The Omics Complexity in Sepsis: The Limits of the Personalized Medicine Approach

Abstract

Sepsis is one of the most common causes of morbidity and mortality worldwide. Despite the remarkable advances in modern medicine throughout the last century, the mortality rates associated with sepsis have remained significantly elevated, both in high- and low-income countries. The main difficulty in the diagnosis and treatment of septic patients is the tremendous heterogeneity of this condition. The vast heterogeneity that characterizes sepsis ranges from the clinical presentation to the biological aspects of the disease. Evidence-based medicine approaches sepsis as a homogenous syndrome and does not consider the individual discrepancies between septic patients. This approach may contribute to the poor outcomes of septic patients. In recent years, personalized medicine has gained significant interest. This novel form of medicine underlines the importance of understanding the genetic, epigenetic, and molecular basis of a disease in order to provide a more tailored approach for the patient. The study of "omics", such as cytomics, genomics, epigenomics, transcriptomics, proteomics, and metabolomics, provides a deeper comprehension of the complex interactions between the host, the disease, and the environment. The aim of this review is to summarize the potential role of a personalized approach in sepsis management, considering the interactions between various "omics".

Data for review.
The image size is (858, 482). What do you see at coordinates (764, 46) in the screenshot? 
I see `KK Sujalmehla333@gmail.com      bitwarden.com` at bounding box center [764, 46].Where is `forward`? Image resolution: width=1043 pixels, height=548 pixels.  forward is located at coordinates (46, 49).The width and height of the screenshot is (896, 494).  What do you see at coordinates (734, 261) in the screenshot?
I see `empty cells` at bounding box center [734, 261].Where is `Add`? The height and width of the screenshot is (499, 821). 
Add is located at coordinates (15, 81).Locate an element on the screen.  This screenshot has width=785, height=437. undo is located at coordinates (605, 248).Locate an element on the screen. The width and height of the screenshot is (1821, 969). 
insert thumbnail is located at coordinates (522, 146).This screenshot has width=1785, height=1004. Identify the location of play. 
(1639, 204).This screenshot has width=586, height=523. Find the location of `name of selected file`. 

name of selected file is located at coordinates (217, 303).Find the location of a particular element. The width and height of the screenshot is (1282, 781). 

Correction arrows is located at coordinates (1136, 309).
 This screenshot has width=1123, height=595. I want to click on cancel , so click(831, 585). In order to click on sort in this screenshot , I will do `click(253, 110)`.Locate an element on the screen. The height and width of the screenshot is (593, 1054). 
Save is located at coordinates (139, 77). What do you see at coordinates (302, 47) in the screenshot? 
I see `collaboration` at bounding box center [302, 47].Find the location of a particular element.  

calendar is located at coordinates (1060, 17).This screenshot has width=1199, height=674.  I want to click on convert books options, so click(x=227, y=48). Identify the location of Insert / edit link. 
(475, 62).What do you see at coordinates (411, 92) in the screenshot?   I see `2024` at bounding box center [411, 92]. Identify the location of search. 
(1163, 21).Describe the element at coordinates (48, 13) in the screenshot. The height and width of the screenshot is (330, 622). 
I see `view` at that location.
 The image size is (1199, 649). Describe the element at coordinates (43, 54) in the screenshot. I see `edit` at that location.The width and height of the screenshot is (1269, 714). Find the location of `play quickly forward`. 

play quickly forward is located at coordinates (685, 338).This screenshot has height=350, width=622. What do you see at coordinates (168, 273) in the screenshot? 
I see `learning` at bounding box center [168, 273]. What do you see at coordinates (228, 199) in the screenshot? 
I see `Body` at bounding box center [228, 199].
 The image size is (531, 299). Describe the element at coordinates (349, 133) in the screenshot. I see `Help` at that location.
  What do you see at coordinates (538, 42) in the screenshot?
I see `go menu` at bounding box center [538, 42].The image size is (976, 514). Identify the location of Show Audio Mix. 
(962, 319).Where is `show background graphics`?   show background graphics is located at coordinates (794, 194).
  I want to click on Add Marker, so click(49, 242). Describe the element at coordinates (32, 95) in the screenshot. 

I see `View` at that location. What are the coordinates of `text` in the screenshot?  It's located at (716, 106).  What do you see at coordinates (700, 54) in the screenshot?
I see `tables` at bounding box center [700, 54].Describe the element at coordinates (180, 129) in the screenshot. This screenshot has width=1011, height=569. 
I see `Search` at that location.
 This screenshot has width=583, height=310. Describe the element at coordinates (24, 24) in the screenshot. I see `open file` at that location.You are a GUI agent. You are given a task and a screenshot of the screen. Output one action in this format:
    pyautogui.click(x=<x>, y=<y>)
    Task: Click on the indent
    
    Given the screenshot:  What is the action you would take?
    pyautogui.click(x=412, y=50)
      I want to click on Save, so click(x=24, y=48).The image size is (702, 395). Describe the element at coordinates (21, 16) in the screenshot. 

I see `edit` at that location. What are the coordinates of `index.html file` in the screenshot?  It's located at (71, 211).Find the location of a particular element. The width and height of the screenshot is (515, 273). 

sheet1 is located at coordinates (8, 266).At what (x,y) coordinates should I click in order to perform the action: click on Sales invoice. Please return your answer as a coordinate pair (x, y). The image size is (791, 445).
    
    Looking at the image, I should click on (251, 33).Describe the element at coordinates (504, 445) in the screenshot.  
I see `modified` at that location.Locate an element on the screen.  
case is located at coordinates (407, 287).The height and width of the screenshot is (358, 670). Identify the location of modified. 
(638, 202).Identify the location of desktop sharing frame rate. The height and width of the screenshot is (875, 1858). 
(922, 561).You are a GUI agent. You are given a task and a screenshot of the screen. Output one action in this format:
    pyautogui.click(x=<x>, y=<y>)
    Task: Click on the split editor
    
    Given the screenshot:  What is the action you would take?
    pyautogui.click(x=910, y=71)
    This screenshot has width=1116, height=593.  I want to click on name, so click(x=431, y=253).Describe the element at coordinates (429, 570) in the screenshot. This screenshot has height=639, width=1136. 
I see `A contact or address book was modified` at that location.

Assignment 1.
Answer these from the sepsis abstract, one line each:
(a) What does it name as the main difficulty in diagnosing and treating septic patients?
(b) How does it say evidence-based medicine approaches sepsis?
(c) Which "omics" does it list?
Assignment 2.
Decide whether each statement agrees with the sepsis abstract, answering yes or no with the deciding words:
(a) Sepsis mortality has stayed high only in low-income countries.
(b) Personalized medicine stresses understanding the genetic, epigenetic, and molecular basis of a disease.
(c) The review aims to compare sepsis outcomes between high- and low-income countries.
Assignment 3. Carry on the sepsis abstract, starting after its last sentence.

Answer box 1.
(a) The tremendous heterogeneity of the condition.
(b) As a homogenous syndrome that does not consider the individual discrepancies between septic patients.
(c) Cytomics, genomics, epigenomics, transcriptomics, proteomics, and metabolomics.

Answer box 2.
(a) No: "both in high- and low-income countries."
(b) Yes: "This novel form of medicine underlines the importance of understanding the genetic, epigenetic, and molecular basis of a disease"
(c) No: "The aim of this review is to summarize the potential role of a personalized approach in sepsis management, considering the interactions between various "omics"."

Answer box 3.
Keywords: clinical phenotypes; cytomics; epigenomics; genomics; metabolomics; proteomics; sepsis; septic shock; transcriptomics.

Figure 1

Heterogeneity sources in sepsis.

Figure 2

Initial immune response to infectious injury in sepsis. CD—cluster of differentiation; IFN-γ—interferon-gamma.

Figure 3

Modulation of immune response and gene expression through the NF-kB signaling pathway in sepsis. GPB—Gram-positive bacteria; GNB—Gram-negative bacteria; PAMP—pathogen-associated molecular pattern; TLR—Toll-like receptor; LPS—lipopolysaccharide; LBP—lipopolysaccharide-binding protein; NF-kB—nuclear factor kappa B; MyD88—myeloid differentiation primary response 88; TRIF-TIR—Toll/interleukin-1 receptor domain-containing adaptor protein inducing interferon beta, also known as TICAM-1 (TIR-containing adaptor molecule 1); ssDNA—single-stranded DNA; dsDNA—double-stranded DNA; ssRNA—single-stranded RNA; CD—cluster of differentiation; CD40L—CD40 ligand; TNF-α—tumor necrosis factor alpha; IL—interleukin; CCL2—chemokine (C-C motif) ligand 2; CXCL2—C-X-C motif chemokine ligand 8.

Figure 4

Mechanisms and pharmacological modulation of vasomotor dysregulation in septic shock. GR—glucocorticoid receptor; GRE—glucocorticoid response elements; V1—vasopressin receptor 1; α1—α1 adrenoreceptor; PLC—phospholipase C; IP3—inositol trisphosphate; NO—nitric oxide; PGI2—prostaglandin I2; PKG—protein kinase G; PKA—protein kinase A.

Figure 5

Epigenetic markers and the main miRs present in sepsis. G—guanine; C—cysteine; Me—methyl group; DNMTs—DNA methyltransferases; Ac—acetyl group; mRNA—messenger RNA; miR—microRNA; SIRT1—silent mating type information regulation 2 homolog 1; citH3—citrullinated histone H3.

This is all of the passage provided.